◆ GIVEN REQUEST: Reproduce the records word for word, from the line with "Click the note icon beside 网站名称 field" through the end of the records, leaving out the pictures.

◆ STORED ROWS:

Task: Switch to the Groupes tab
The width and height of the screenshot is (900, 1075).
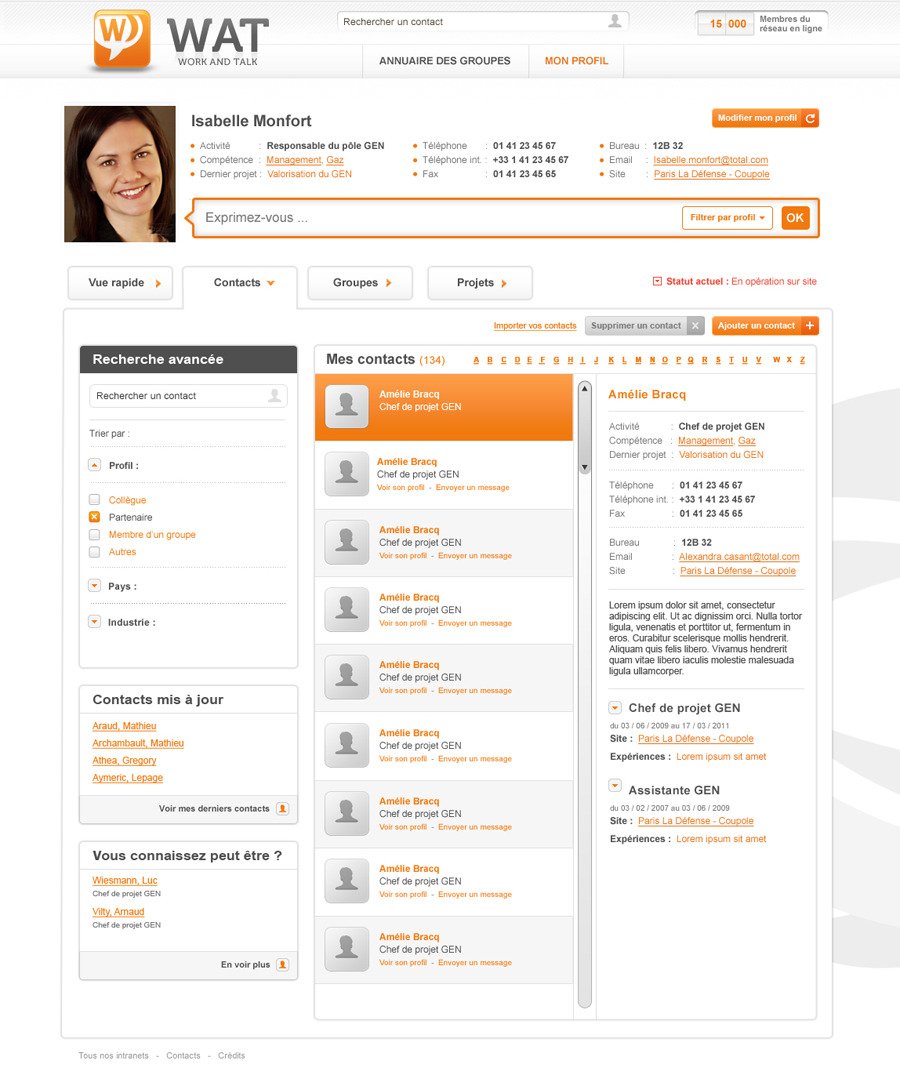Action: [360, 283]
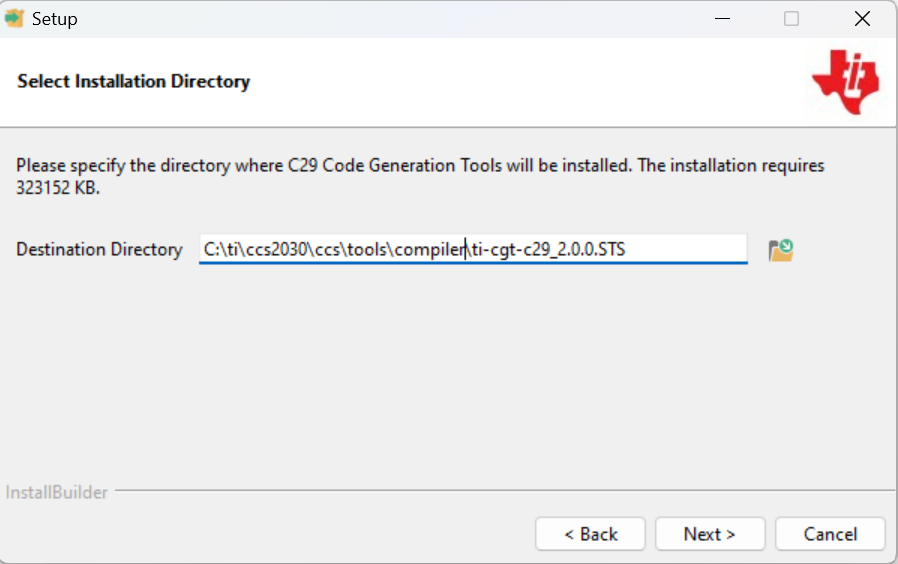The width and height of the screenshot is (898, 564).
Task: Open the folder browse icon beside the path
Action: 780,250
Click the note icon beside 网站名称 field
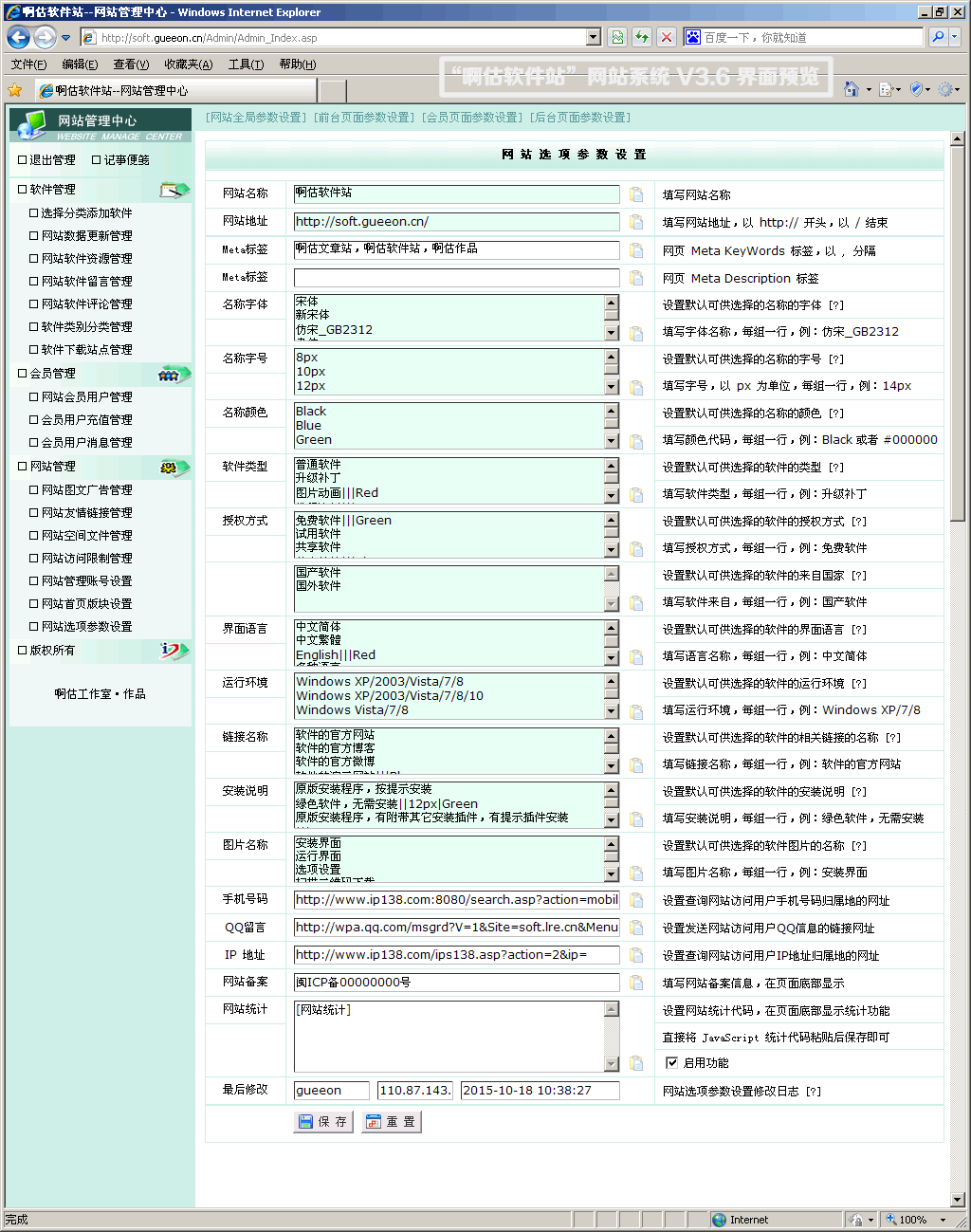The width and height of the screenshot is (971, 1232). pyautogui.click(x=636, y=194)
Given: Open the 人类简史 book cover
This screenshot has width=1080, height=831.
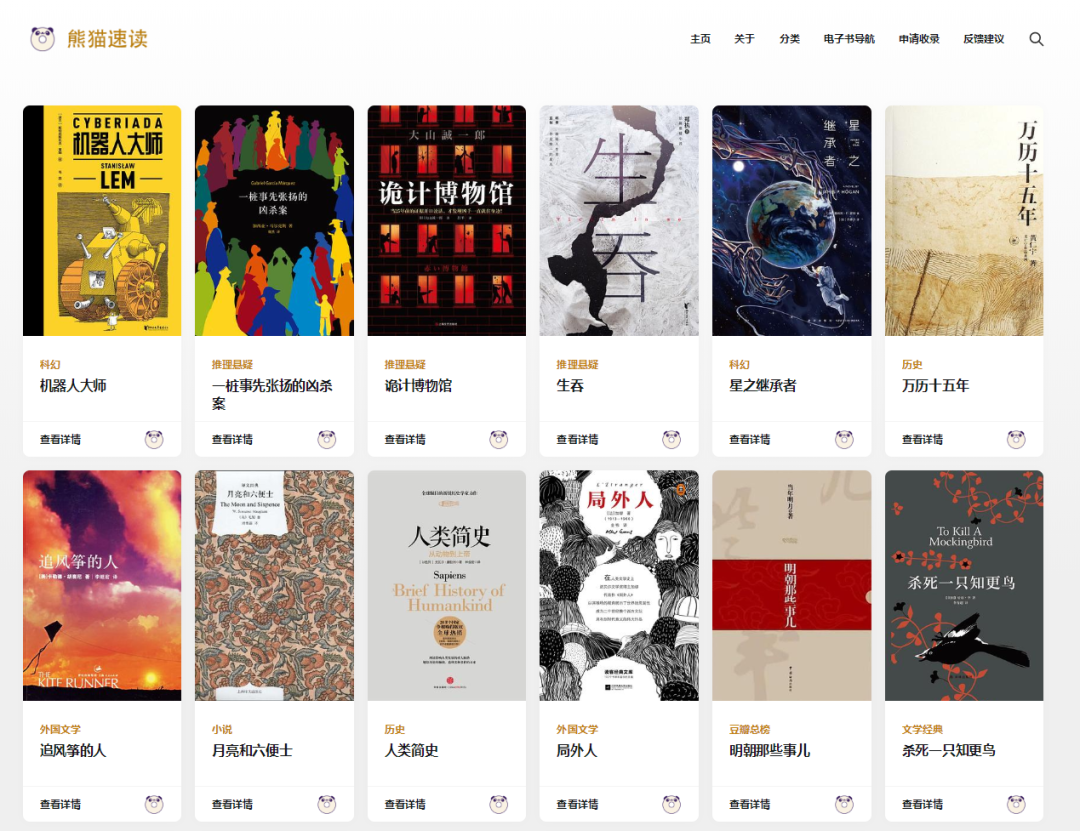Looking at the screenshot, I should 447,586.
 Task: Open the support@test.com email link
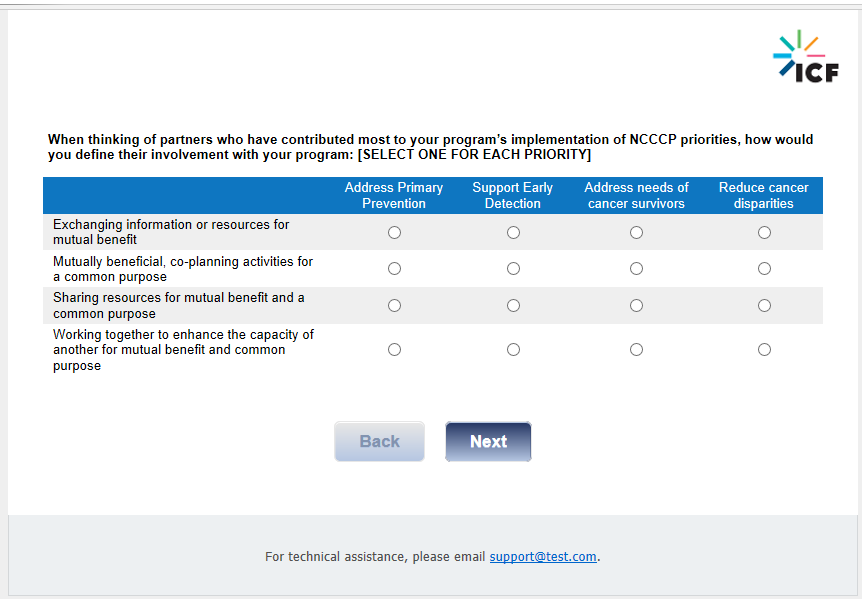tap(543, 557)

◆ EXERCISE ANSWER:
Click the note icon beside 网站名称 field
The width and height of the screenshot is (971, 1232). pyautogui.click(x=636, y=194)
Given: Open the 人类简史 book cover
This screenshot has width=1080, height=831.
Looking at the screenshot, I should 447,586.
 Task: Open the support@test.com email link
tap(543, 557)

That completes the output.